Tanto en la prostitución como en los vientres de alquiler las mujeres venden derechos fundamentales, libertades personales (y en uno de los casos, niños) a cambio de dinero, en una sociedad que tiene unas desigualdades económicas brutales. Legislar la venta de derechos y libertades es tanto como reconocer que estos derechos y estas libertades son de quien los pueda pagar. Las mujeres como Arrimadas y sus hijas no corren el riesgo de acabar con un tanga en una rotonda de un polígono industrial. Quizá por eso (y por falta de empatía y de imaginación) no les tiembla la voz al recomendar esa salida «laboral» para las mujeres empobrecidas del mundo. Legislar apoyándose solo en el consentimiento, como si no formáramos parte de un cuerpo social, abre puertas terriblemente peligrosas, y Ciudadanos lo sabe: las mujeres somos los conejillos de indias, pero detrás viene el resto. Si admitimos como un acto de libertad la venta de las mujeres y sus hijos, dentro de poco podremos estar hablando de cómo regular un mercado altruista de riñones, con ciertas compensaciones económicas para el pobre de solemnidad que por puro amor a los seres humanos «regala» sus órganos vitales.

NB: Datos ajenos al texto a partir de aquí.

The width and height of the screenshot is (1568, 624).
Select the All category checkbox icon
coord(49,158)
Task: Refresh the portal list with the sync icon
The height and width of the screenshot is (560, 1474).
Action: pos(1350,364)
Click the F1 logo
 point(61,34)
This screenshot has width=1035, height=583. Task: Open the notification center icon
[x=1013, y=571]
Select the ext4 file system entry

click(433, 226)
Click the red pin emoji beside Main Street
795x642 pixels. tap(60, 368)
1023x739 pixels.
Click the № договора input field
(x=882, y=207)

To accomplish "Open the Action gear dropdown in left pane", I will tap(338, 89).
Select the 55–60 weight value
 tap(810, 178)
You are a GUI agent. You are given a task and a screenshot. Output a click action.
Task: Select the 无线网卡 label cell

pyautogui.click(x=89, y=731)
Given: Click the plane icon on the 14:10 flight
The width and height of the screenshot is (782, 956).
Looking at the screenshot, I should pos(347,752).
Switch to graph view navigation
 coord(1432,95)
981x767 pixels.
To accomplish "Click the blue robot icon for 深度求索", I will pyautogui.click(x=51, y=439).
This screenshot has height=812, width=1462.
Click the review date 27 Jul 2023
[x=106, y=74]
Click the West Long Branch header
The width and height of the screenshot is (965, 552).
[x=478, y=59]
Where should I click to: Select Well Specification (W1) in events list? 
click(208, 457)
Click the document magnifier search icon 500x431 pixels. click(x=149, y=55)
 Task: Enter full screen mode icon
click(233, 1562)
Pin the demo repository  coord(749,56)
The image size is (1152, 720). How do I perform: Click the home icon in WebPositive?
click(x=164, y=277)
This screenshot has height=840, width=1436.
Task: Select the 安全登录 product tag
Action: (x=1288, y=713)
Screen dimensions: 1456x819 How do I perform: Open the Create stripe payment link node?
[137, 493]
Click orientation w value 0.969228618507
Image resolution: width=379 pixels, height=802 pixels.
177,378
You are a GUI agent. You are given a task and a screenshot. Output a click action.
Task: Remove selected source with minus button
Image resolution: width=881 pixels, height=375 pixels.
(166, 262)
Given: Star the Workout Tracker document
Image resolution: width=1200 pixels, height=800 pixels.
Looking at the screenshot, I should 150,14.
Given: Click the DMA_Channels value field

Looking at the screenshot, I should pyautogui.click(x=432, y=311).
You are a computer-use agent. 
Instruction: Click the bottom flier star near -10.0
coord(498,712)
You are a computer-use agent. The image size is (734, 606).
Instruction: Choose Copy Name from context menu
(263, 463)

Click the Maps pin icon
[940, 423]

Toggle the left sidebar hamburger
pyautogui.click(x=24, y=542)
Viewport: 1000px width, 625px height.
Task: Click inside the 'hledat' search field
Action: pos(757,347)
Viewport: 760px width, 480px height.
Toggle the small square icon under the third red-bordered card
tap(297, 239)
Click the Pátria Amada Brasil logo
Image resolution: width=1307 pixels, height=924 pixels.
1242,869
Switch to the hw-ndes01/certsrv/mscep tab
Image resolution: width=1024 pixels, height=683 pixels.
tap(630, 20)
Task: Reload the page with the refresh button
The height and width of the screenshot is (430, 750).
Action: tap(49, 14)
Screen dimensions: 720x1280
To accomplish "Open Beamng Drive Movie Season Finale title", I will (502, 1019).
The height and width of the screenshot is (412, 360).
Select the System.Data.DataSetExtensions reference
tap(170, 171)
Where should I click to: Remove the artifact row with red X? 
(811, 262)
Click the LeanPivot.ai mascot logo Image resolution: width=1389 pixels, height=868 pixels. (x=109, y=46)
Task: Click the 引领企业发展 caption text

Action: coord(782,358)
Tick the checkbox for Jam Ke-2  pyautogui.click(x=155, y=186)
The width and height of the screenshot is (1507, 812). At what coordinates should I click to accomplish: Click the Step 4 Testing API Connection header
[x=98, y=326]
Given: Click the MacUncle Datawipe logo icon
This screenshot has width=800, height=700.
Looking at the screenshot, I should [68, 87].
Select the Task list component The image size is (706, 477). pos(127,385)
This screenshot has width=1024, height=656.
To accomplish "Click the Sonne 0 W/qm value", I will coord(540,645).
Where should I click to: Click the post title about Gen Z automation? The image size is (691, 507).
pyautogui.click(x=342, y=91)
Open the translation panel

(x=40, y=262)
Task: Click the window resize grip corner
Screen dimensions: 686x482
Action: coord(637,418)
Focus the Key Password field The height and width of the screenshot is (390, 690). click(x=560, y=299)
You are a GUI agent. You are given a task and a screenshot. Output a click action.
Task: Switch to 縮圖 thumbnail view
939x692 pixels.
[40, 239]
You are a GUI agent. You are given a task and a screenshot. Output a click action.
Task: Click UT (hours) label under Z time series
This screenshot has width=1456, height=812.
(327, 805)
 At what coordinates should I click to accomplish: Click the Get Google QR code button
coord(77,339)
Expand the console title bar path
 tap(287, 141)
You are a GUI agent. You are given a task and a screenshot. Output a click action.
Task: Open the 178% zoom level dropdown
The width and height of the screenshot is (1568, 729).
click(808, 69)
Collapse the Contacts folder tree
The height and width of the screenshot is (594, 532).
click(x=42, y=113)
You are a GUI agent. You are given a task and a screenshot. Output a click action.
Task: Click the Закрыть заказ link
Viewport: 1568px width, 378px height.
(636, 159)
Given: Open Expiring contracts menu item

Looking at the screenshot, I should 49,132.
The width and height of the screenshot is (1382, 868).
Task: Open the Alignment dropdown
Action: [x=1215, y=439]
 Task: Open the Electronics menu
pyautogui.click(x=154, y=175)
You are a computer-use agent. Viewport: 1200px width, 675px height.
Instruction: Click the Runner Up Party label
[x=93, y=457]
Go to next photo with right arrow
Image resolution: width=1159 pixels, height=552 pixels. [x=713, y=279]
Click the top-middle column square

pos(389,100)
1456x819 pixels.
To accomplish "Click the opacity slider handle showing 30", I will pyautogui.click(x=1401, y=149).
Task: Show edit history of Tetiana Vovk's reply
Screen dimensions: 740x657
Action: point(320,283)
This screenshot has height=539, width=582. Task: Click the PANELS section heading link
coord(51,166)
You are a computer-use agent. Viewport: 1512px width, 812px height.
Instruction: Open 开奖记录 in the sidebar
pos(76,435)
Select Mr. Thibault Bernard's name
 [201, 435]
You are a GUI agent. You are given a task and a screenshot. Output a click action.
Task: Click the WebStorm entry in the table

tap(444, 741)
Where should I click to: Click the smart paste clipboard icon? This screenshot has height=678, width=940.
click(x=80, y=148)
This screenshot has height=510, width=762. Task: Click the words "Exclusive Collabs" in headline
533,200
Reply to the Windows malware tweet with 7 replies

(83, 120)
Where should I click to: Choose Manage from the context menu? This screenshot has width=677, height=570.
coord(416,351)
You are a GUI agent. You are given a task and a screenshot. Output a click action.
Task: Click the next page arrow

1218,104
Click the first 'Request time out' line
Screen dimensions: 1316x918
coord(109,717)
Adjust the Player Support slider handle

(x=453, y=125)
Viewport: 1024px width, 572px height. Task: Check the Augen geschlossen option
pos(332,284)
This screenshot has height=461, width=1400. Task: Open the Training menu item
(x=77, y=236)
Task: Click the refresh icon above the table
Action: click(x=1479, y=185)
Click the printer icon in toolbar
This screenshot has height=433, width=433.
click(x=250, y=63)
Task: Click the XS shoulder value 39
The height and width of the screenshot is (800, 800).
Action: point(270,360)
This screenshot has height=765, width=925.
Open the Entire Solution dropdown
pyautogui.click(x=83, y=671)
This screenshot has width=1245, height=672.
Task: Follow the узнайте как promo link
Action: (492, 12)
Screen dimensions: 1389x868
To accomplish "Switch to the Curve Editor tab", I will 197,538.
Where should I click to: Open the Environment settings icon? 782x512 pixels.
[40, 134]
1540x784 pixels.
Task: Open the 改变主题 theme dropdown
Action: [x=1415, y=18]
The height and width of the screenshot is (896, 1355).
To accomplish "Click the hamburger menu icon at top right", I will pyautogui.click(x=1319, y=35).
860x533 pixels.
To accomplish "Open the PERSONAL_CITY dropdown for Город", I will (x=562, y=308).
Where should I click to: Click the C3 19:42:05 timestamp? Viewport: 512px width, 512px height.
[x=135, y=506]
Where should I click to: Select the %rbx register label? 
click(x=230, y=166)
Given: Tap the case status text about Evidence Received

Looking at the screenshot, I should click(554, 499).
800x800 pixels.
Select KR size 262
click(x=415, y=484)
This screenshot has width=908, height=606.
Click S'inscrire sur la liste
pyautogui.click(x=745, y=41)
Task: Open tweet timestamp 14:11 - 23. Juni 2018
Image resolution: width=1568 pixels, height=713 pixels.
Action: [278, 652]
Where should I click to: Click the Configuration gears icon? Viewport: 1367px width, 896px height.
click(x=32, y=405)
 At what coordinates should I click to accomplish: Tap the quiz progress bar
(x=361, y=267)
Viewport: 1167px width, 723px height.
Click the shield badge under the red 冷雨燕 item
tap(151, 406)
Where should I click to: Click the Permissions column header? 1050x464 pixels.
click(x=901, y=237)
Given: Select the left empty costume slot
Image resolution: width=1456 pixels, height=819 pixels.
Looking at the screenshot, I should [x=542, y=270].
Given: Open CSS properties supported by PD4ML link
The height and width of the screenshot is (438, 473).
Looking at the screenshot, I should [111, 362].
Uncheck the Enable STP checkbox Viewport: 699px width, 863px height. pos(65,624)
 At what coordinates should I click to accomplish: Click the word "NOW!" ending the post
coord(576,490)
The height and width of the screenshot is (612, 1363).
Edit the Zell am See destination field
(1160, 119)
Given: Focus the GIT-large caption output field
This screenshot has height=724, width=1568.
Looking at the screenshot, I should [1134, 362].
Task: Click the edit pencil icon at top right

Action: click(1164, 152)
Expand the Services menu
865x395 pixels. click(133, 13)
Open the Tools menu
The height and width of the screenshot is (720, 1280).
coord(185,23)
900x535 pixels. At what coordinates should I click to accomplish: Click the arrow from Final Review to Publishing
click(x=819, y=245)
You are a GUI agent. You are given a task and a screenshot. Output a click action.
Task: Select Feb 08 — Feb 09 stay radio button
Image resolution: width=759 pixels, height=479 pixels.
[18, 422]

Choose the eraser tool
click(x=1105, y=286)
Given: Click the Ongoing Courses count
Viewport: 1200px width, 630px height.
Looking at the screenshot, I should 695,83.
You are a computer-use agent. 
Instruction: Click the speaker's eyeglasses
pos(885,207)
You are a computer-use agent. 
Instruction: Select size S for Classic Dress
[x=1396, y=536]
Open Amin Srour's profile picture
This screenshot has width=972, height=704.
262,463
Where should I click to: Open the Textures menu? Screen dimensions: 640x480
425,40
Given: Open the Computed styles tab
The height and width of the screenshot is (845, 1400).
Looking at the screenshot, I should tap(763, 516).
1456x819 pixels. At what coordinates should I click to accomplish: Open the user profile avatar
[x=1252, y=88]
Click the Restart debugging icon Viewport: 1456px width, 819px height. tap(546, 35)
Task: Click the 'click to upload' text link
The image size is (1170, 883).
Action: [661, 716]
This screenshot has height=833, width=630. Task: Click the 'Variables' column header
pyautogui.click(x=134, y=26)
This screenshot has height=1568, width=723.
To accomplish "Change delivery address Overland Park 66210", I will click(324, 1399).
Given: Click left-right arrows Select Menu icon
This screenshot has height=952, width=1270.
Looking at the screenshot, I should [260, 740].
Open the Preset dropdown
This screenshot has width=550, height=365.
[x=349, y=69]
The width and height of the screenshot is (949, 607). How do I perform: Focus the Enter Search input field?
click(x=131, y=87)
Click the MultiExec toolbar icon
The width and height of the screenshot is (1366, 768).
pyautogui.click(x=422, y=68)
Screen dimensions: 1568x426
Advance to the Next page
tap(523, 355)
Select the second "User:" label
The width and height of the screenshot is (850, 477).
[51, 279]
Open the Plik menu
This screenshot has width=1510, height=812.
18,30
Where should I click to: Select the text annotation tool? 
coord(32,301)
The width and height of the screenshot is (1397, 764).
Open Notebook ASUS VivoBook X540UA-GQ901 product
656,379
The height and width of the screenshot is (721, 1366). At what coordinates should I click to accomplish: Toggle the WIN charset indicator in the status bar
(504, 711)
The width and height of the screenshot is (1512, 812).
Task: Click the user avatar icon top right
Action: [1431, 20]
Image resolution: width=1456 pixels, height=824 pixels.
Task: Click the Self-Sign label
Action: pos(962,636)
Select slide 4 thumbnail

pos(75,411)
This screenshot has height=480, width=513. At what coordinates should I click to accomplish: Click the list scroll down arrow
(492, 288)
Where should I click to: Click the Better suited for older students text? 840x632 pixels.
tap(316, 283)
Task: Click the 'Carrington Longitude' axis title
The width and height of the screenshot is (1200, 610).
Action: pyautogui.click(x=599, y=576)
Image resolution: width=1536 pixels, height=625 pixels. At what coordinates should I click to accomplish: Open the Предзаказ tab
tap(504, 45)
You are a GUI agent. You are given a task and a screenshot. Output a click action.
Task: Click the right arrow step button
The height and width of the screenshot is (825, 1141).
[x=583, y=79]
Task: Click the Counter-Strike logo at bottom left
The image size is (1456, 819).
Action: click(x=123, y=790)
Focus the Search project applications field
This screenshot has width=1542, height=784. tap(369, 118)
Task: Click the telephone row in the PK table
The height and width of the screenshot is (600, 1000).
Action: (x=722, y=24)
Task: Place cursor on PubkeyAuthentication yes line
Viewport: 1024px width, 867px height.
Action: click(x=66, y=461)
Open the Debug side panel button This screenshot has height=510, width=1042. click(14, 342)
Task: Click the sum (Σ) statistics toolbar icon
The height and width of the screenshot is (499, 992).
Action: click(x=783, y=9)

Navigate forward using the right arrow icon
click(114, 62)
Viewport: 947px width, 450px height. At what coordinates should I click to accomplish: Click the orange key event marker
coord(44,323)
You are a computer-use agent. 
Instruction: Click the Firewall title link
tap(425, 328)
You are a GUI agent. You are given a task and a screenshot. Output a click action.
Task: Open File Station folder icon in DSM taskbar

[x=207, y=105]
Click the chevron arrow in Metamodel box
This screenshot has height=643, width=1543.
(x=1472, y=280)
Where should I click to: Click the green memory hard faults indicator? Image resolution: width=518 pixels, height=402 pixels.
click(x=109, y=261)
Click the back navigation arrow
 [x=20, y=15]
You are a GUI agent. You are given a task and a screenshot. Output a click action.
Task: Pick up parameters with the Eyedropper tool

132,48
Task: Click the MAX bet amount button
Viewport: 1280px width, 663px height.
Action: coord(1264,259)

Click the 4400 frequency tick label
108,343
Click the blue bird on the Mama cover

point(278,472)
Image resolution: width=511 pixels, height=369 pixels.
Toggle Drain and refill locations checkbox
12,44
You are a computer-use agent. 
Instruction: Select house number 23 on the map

Cuela también Arrimadas en su decálogo cuñadista expresiones como la «guerra de los sexos», una malévola forma de hacer tabula rasa entre víctimas y victimarios. A las mujeres la cultura patriarcal nos ha negado todo, y hemos tenido que ir conquistando cada uno de nuestros derechos luchando con uñas y dientes. Ha sido una revolución pacífica, en la que las muertas las seguimos poniendo nosotras. Hablar de «guerra de sexos» es tanto como empezar a describir el Holocausto como «guerra judeoalemana».

Con amigas como Arrimadas, las mujeres no necesitamos enemigos. Su partido ha pactado con Vox, que si le dejamos resucita las viejas inclusas, los conventos de «arrecogidas», el concepto de «mujer caída», de «ángel del hogar» y las Juntas de Damas para la represión de la Trata de Blancas. Arrimadas, más moderna, nos plantea además un mundo en el que, quien quiera derechos, que se los pague, donde ofrecer servicios sexuales puede ser un plus lícito para acceder a un puesto de trabajo, y las estudiantes de barrio puedan vender a uno de sus hijos para pagarse la carrera.